[THE REQUEST] Please arrange the records from the line with "Where should I click to: Expand" up to and including the line with "click(583, 66)" as a numbered list, leaving out blank lines.

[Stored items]
:::
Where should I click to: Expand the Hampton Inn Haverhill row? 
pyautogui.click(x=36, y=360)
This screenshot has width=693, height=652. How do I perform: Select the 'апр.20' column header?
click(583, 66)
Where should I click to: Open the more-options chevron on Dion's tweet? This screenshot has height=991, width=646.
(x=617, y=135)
:::
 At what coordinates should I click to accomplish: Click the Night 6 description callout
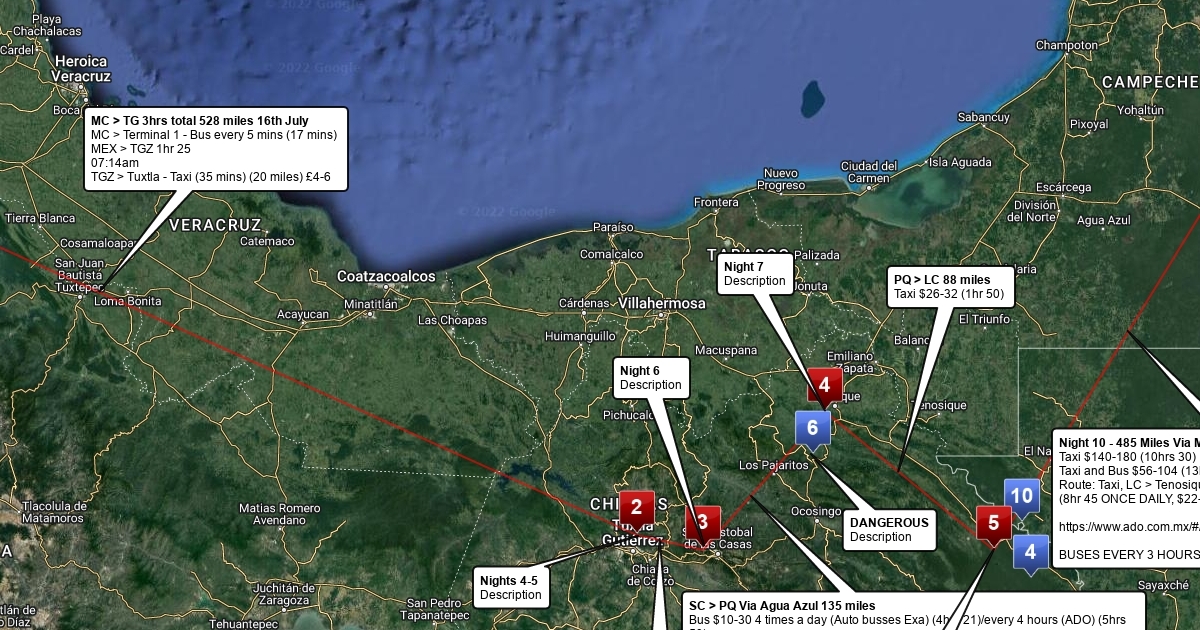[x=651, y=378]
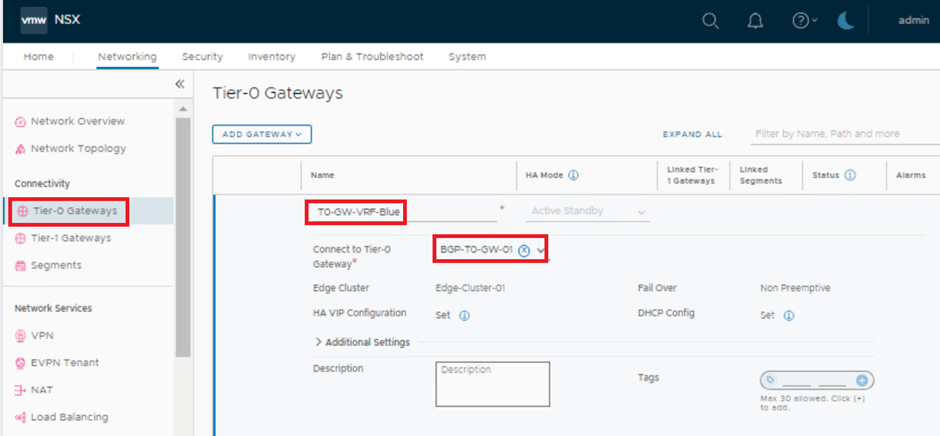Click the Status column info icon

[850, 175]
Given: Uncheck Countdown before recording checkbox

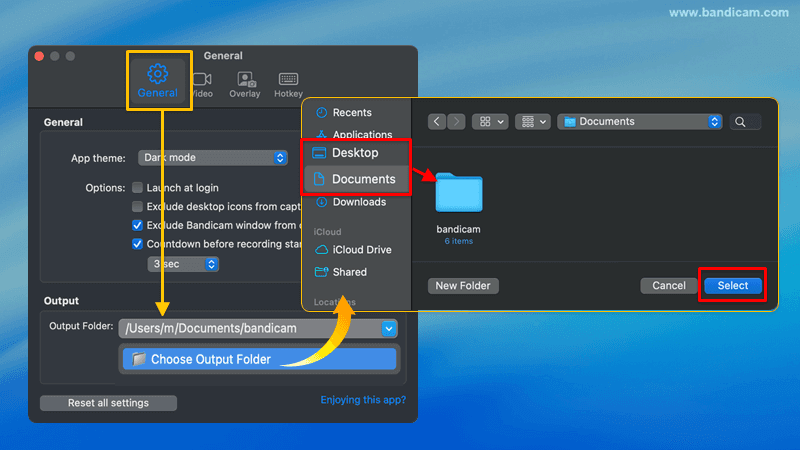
:::
[RESPONSE TO THE TASK]
1. Where should I click to: Expand the Hampton Inn Haverhill row? 
2. pyautogui.click(x=36, y=360)
3. This screenshot has width=693, height=652. How do I perform: Select the 'апр.20' column header?
4. click(583, 66)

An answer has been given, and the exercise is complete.